[Begin]

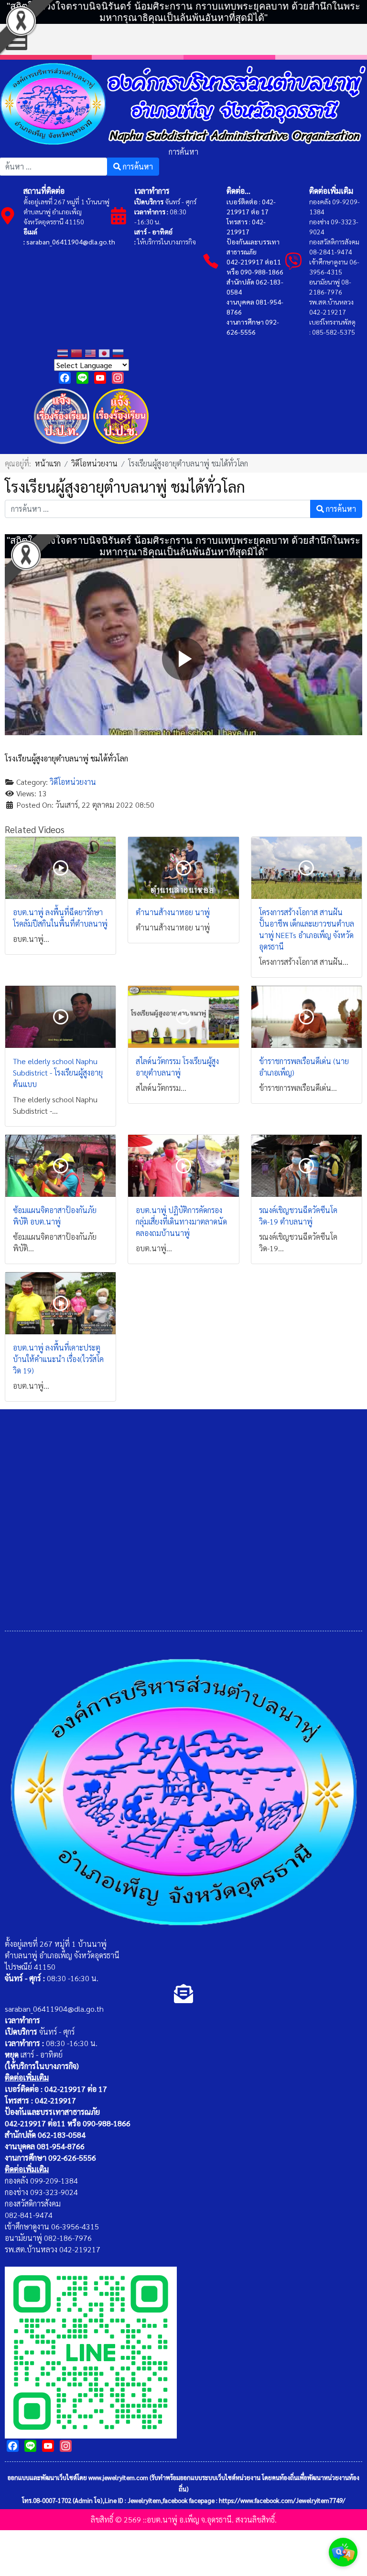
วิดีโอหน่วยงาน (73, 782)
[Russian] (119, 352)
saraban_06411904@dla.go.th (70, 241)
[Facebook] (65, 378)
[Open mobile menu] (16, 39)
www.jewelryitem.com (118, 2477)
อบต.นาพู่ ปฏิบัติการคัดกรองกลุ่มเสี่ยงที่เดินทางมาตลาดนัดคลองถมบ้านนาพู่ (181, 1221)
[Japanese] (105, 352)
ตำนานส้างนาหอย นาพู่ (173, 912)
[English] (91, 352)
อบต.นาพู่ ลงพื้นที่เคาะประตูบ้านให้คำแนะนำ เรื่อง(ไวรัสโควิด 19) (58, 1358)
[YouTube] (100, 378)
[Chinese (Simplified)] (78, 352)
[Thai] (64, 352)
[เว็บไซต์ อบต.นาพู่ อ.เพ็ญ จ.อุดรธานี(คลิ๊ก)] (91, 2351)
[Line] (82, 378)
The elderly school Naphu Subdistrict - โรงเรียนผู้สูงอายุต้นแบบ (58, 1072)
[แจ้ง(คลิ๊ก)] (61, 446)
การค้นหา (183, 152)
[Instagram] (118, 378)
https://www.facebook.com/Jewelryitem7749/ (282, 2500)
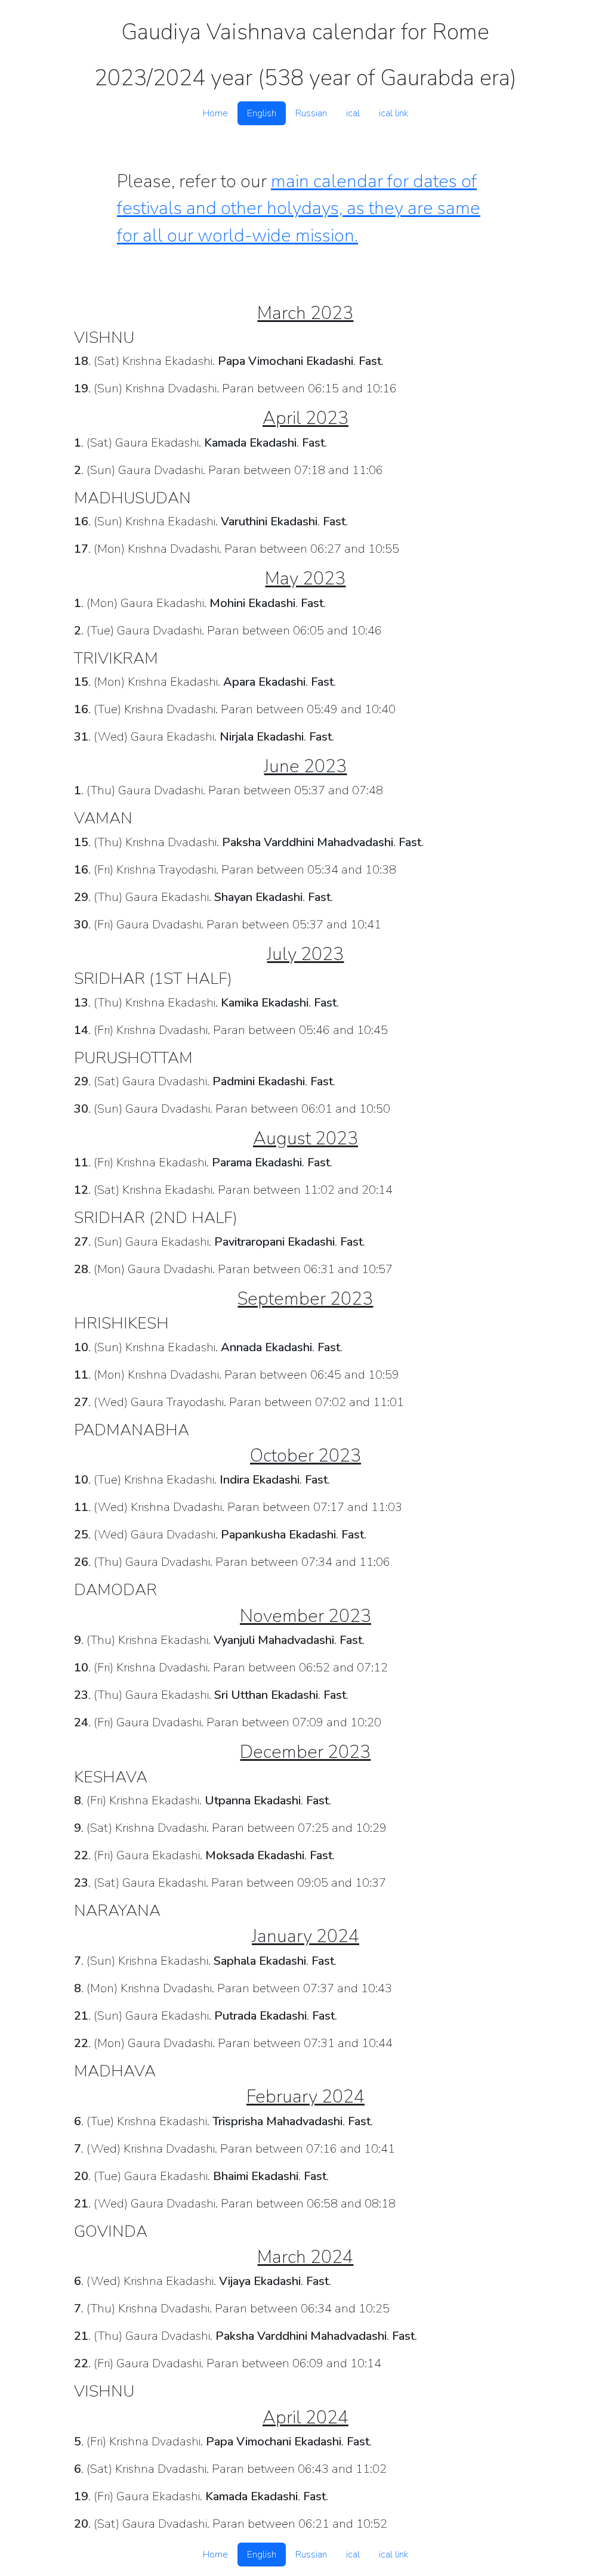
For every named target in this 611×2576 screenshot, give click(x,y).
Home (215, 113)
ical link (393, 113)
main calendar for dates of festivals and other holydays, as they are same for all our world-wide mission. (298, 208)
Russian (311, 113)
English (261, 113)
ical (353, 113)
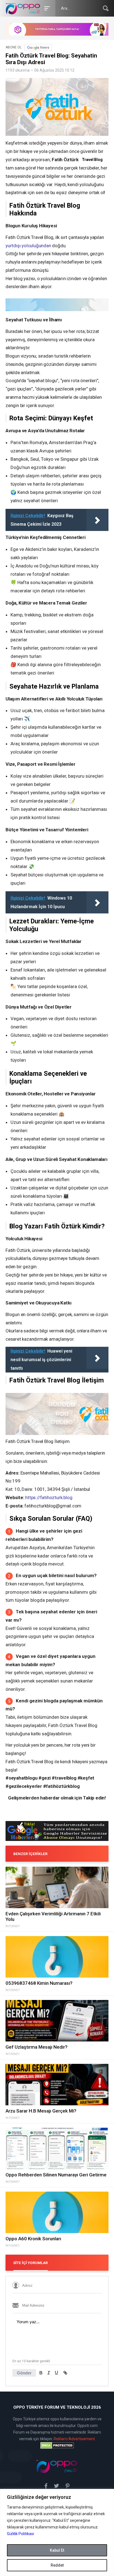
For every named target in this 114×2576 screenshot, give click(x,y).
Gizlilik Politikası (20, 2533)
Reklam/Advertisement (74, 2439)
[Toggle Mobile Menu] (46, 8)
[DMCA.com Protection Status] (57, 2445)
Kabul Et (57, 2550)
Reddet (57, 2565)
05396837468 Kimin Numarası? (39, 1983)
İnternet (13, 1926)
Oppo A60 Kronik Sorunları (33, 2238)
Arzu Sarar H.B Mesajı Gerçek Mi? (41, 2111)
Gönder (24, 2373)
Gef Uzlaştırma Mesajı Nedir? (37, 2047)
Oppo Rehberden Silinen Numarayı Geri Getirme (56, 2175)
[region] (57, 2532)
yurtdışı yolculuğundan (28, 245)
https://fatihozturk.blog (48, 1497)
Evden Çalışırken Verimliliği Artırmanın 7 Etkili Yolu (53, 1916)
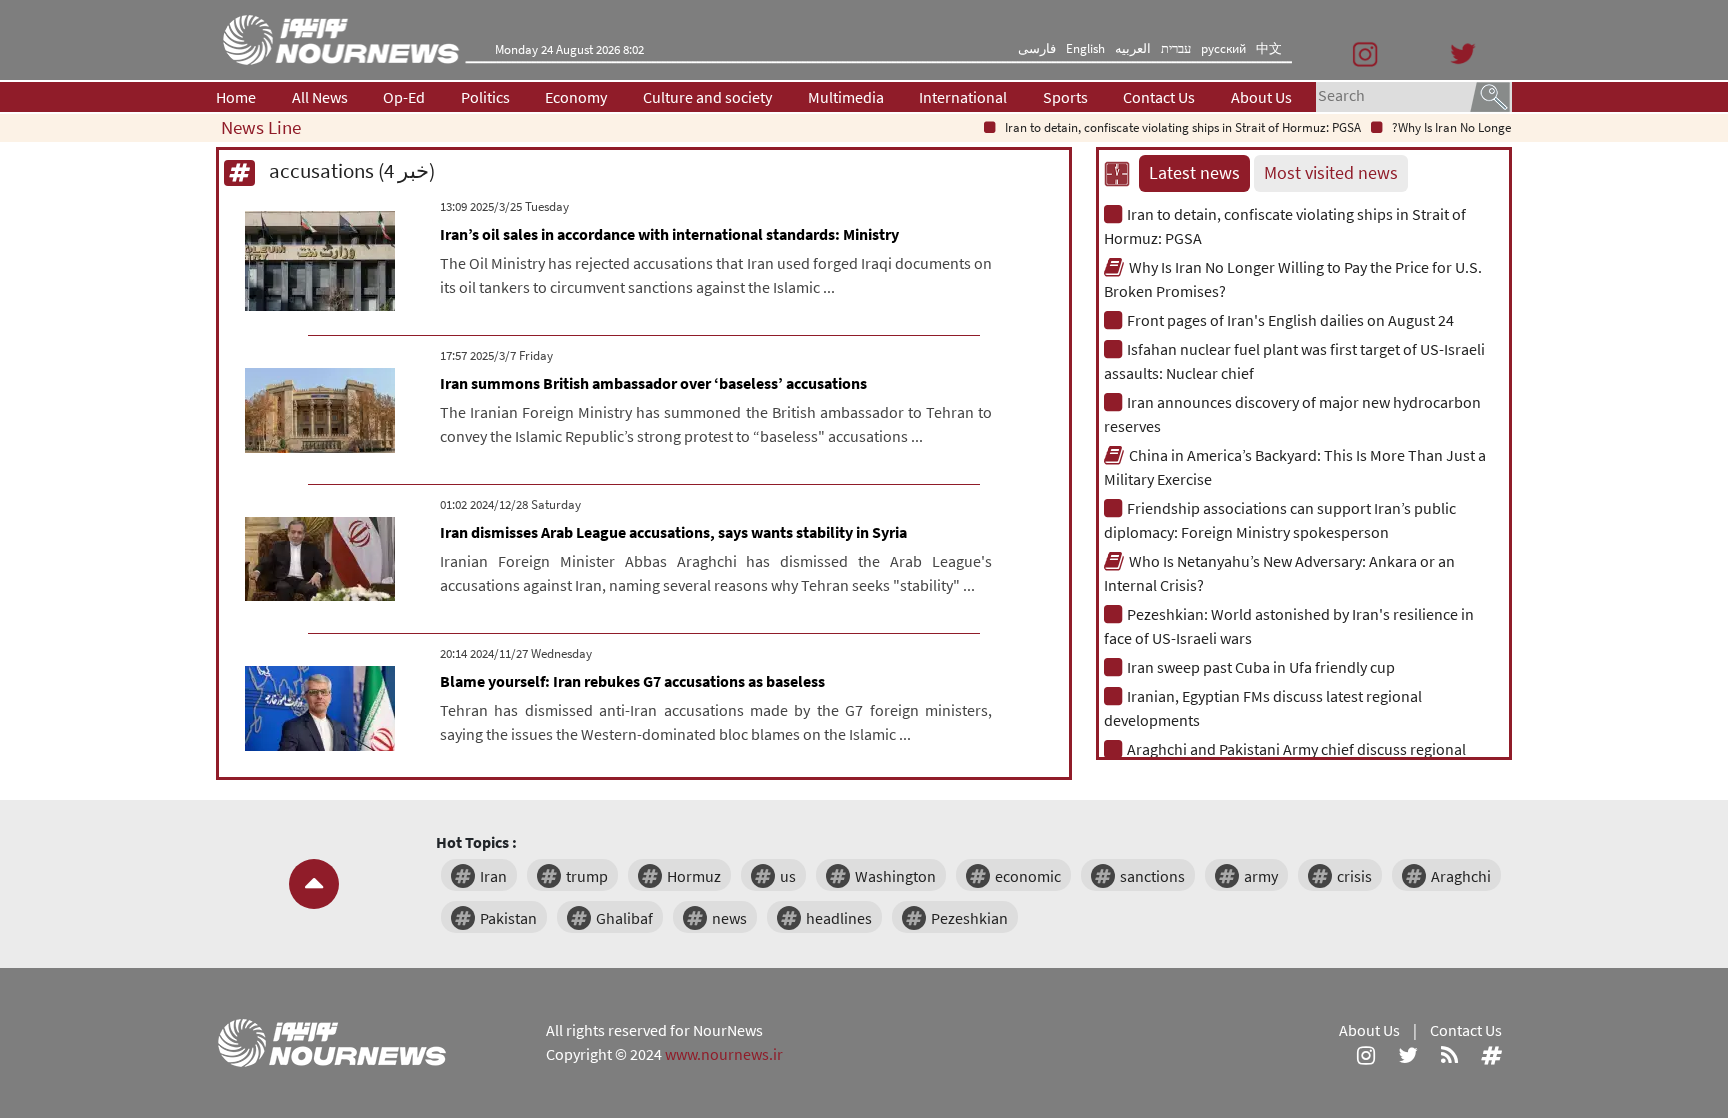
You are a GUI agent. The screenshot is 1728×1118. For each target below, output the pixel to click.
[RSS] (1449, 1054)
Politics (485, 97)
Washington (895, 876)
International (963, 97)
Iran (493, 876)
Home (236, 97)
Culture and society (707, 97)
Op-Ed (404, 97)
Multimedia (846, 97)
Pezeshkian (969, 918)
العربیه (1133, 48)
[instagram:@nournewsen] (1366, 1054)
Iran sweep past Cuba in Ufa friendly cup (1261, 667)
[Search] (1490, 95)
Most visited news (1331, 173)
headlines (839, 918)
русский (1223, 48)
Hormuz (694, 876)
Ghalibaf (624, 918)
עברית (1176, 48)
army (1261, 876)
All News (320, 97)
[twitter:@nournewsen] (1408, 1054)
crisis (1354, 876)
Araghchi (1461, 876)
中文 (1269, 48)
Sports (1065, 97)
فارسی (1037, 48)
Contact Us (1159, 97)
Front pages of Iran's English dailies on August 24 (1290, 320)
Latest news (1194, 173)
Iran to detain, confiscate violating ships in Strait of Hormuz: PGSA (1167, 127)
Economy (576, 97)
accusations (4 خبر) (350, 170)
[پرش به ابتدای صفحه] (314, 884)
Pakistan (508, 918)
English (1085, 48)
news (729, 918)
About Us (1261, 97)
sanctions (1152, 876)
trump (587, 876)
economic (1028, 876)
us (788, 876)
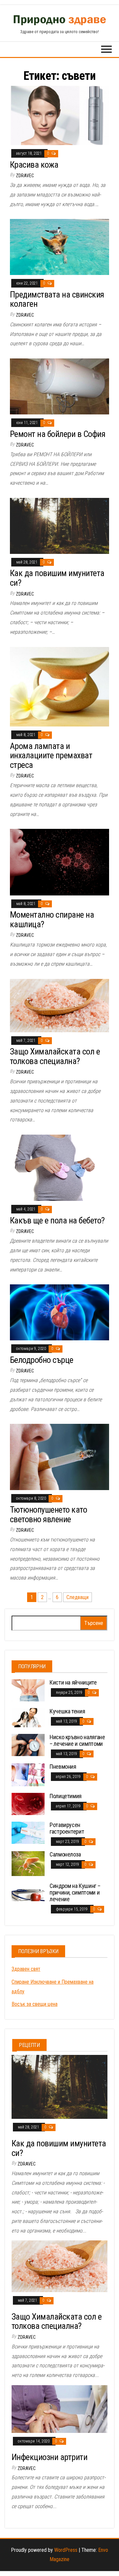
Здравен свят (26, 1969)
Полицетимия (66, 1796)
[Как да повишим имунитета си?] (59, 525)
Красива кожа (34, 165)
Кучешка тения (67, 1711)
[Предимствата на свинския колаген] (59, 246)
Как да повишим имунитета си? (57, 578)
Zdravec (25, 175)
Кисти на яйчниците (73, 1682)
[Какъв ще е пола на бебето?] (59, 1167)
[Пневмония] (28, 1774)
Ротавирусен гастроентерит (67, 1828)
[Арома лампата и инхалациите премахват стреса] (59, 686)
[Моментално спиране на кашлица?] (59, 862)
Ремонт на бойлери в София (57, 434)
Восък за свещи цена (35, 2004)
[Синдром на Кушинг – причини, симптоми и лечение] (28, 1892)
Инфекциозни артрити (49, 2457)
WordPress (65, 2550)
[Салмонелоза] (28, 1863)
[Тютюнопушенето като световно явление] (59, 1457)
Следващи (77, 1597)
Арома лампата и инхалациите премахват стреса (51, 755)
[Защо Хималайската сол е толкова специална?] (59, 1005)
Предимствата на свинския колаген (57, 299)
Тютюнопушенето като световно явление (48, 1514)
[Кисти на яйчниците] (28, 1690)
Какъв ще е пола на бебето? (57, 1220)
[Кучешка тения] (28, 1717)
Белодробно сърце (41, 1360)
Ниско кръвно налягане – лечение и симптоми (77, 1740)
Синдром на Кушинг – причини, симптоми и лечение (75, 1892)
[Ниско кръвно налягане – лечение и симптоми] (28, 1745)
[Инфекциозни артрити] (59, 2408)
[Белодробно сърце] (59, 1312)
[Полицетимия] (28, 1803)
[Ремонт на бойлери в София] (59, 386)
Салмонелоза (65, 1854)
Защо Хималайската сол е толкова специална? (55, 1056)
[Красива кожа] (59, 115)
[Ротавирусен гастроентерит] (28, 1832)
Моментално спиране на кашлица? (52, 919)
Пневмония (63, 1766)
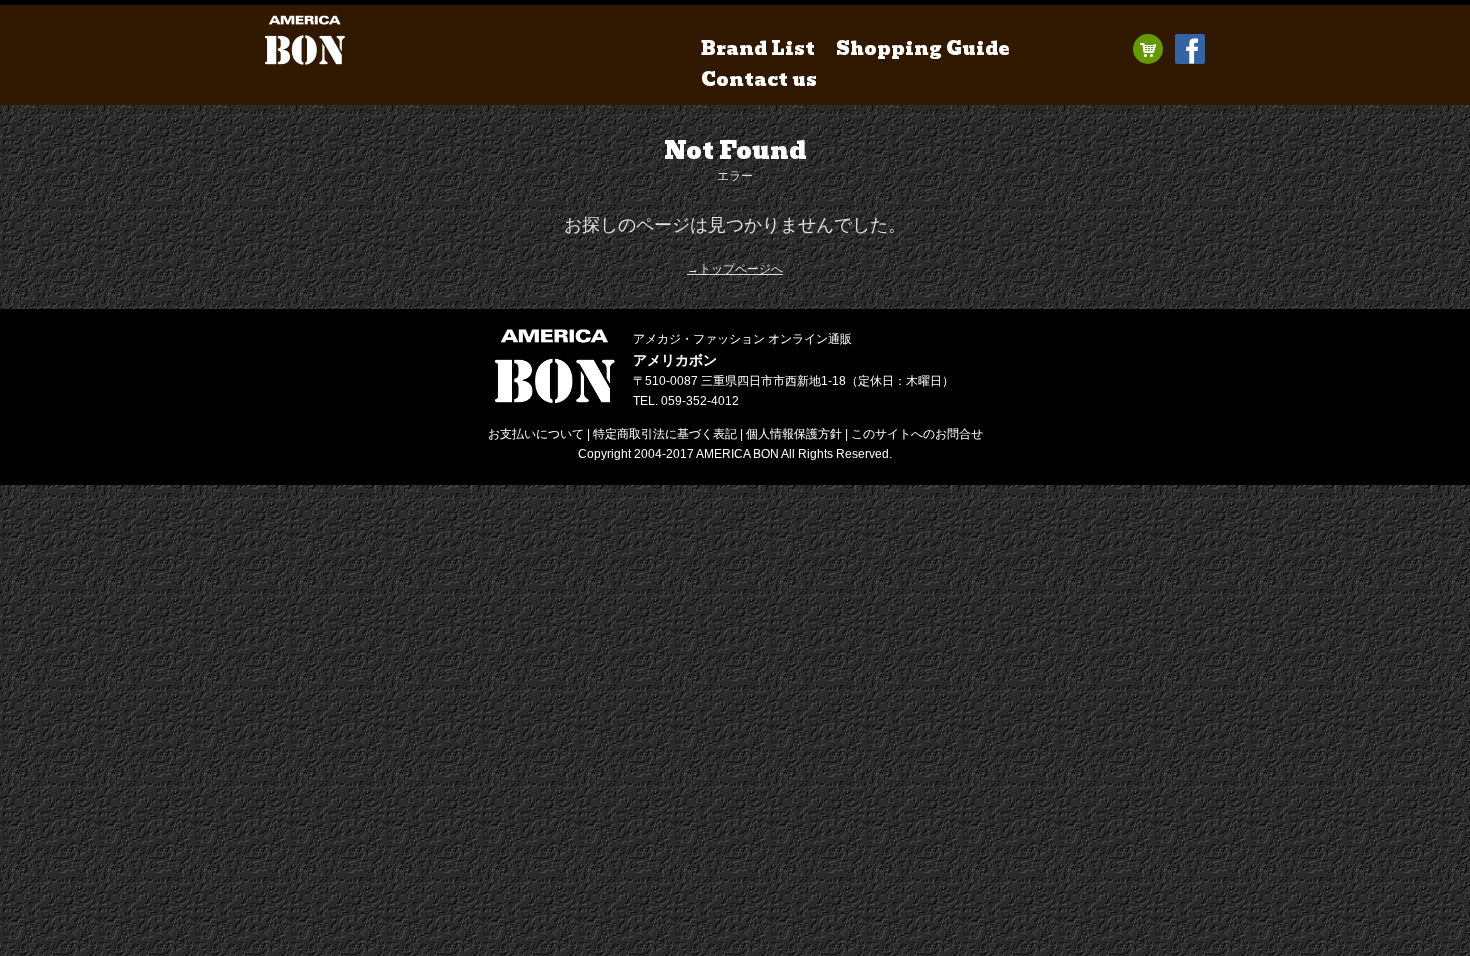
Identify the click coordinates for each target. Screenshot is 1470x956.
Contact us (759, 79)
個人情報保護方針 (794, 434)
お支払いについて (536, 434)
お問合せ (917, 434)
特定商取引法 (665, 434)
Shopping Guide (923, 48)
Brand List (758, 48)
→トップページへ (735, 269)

[End]

* **Task prompt**
Please copy out every one of the records above word for word, omitting the pictures.

* **Result below**
วิดีโอหน่วยงาน (73, 782)
[Russian] (119, 352)
saraban_06411904@dla.go.th (70, 241)
[Facebook] (65, 378)
[Open mobile menu] (16, 39)
www.jewelryitem.com (118, 2477)
อบต.นาพู่ ปฏิบัติการคัดกรองกลุ่มเสี่ยงที่เดินทางมาตลาดนัดคลองถมบ้านนาพู่ (181, 1221)
[Japanese] (105, 352)
ตำนานส้างนาหอย นาพู่ (173, 912)
[English] (91, 352)
อบต.นาพู่ ลงพื้นที่เคาะประตูบ้านให้คำแนะนำ เรื่อง(ไวรัสโควิด 19) (58, 1358)
[YouTube] (100, 378)
[Chinese (Simplified)] (78, 352)
[Thai] (64, 352)
[เว็บไซต์ อบต.นาพู่ อ.เพ็ญ จ.อุดรธานี(คลิ๊ก)] (91, 2351)
[Line] (82, 378)
The elderly school Naphu Subdistrict - โรงเรียนผู้สูงอายุต้นแบบ (58, 1072)
[แจ้ง(คลิ๊ก)] (61, 446)
การค้นหา (183, 152)
[Instagram] (118, 378)
https://www.facebook.com/Jewelryitem7749/ (282, 2500)
For every named target in this 611×2576 screenshot, give click(x,y).
Home (215, 113)
ical link (393, 113)
main calendar for dates of festivals and other holydays, as they are same for all our world-wide mission. (298, 208)
Russian (311, 113)
English (261, 113)
ical (353, 113)
For every named target in this 114×2576 screenshot, give click(x,y).
Gizlilik Politikası (20, 2533)
Reklam/Advertisement (74, 2439)
[Toggle Mobile Menu] (46, 8)
[DMCA.com Protection Status] (57, 2445)
Kabul Et (57, 2550)
Reddet (57, 2565)
05396837468 Kimin Numarası? (39, 1983)
İnternet (13, 1926)
Oppo A60 Kronik Sorunları (33, 2238)
Arzu Sarar H.B Mesajı Gerçek Mi? (41, 2111)
Gönder (24, 2373)
Gef Uzlaştırma Mesajı Nedir? (37, 2047)
Oppo Rehberden Silinen Numarayı Geri Getirme (56, 2175)
[region] (57, 2532)
yurtdışı yolculuğundan (28, 245)
https://fatihozturk.blog (48, 1497)
Evden Çalışırken Verimliliği Artırmanın 7 Etkili Yolu (53, 1916)
You are a GUI agent. The screenshot is 1728×1118. For each target below, output the pixel to click.
[RSS] (1449, 1054)
Politics (485, 97)
Washington (895, 876)
International (963, 97)
Iran (493, 876)
Home (236, 97)
Culture and society (707, 97)
Op-Ed (404, 97)
Multimedia (846, 97)
Pezeshkian (969, 918)
العربیه (1133, 48)
[instagram:@nournewsen] (1366, 1054)
Iran sweep past Cuba in Ufa friendly cup (1261, 667)
[Search] (1490, 95)
Most visited news (1331, 173)
headlines (839, 918)
русский (1223, 48)
Hormuz (694, 876)
Ghalibaf (624, 918)
עברית (1176, 48)
army (1261, 876)
All News (320, 97)
[twitter:@nournewsen] (1408, 1054)
crisis (1354, 876)
Araghchi (1461, 876)
中文 (1269, 48)
Sports (1065, 97)
فارسی (1037, 48)
Contact Us (1159, 97)
Front pages of Iran's English dailies on August 24 (1290, 320)
Latest news (1194, 173)
Iran to detain, confiscate violating ships in Strait of Hormuz: PGSA (1167, 127)
Economy (576, 97)
accusations (4 خبر) (350, 170)
[پرش به ابتدای صفحه] (314, 884)
Pakistan (508, 918)
English (1085, 48)
news (729, 918)
About Us (1261, 97)
sanctions (1152, 876)
trump (587, 876)
economic (1028, 876)
us (788, 876)
Здравен свят (26, 1969)
Полицетимия (66, 1796)
[Как да повишим имунитета си?] (59, 525)
Красива кожа (34, 165)
Кучешка тения (67, 1711)
[Предимствата на свинския колаген] (59, 246)
Как да повишим имунитета си? (57, 578)
Zdravec (25, 175)
Кисти на яйчниците (73, 1682)
[Какъв ще е пола на бебето?] (59, 1167)
[Пневмония] (28, 1774)
Ротавирусен гастроентерит (67, 1828)
[Арома лампата и инхалациите премахват стреса] (59, 686)
[Моментално спиране на кашлица?] (59, 862)
Ремонт на бойлери в София (57, 434)
Восък за свещи цена (35, 2004)
[Синдром на Кушинг – причини, симптоми и лечение] (28, 1892)
Инфекциозни артрити (49, 2457)
WordPress (65, 2550)
[Салмонелоза] (28, 1863)
[Тютюнопушенето като световно явление] (59, 1457)
Следващи (77, 1597)
Арома лампата и инхалациите премахват стреса (51, 755)
[Защо Хималайската сол е толкова специална?] (59, 1005)
Предимствата на свинския колаген (57, 299)
Тютюнопушенето като световно явление (48, 1514)
[Кисти на яйчниците] (28, 1690)
Какъв ще е пола на бебето? (57, 1220)
[Кучешка тения] (28, 1717)
Белодробно сърце (41, 1360)
Ниско кръвно налягане – лечение и симптоми (77, 1740)
Синдром на Кушинг – причини, симптоми и лечение (75, 1892)
[Ниско кръвно налягане – лечение и симптоми] (28, 1745)
[Инфекциозни артрити] (59, 2408)
[Белодробно сърце] (59, 1312)
[Полицетимия] (28, 1803)
[Ремонт на бойлери в София] (59, 386)
Салмонелоза (65, 1854)
Защо Хималайската сол е толкова специална? (55, 1056)
[Красива кожа] (59, 115)
[Ротавирусен гастроентерит] (28, 1832)
Моментално спиране на кашлица? (52, 919)
Пневмония (63, 1766)
Identify the click coordinates for each target. Screenshot is 1470x956.
Contact us (759, 79)
個人情報保護方針 (794, 434)
お支払いについて (536, 434)
お問合せ (917, 434)
特定商取引法 (665, 434)
Shopping Guide (923, 48)
Brand List (758, 48)
→トップページへ (735, 269)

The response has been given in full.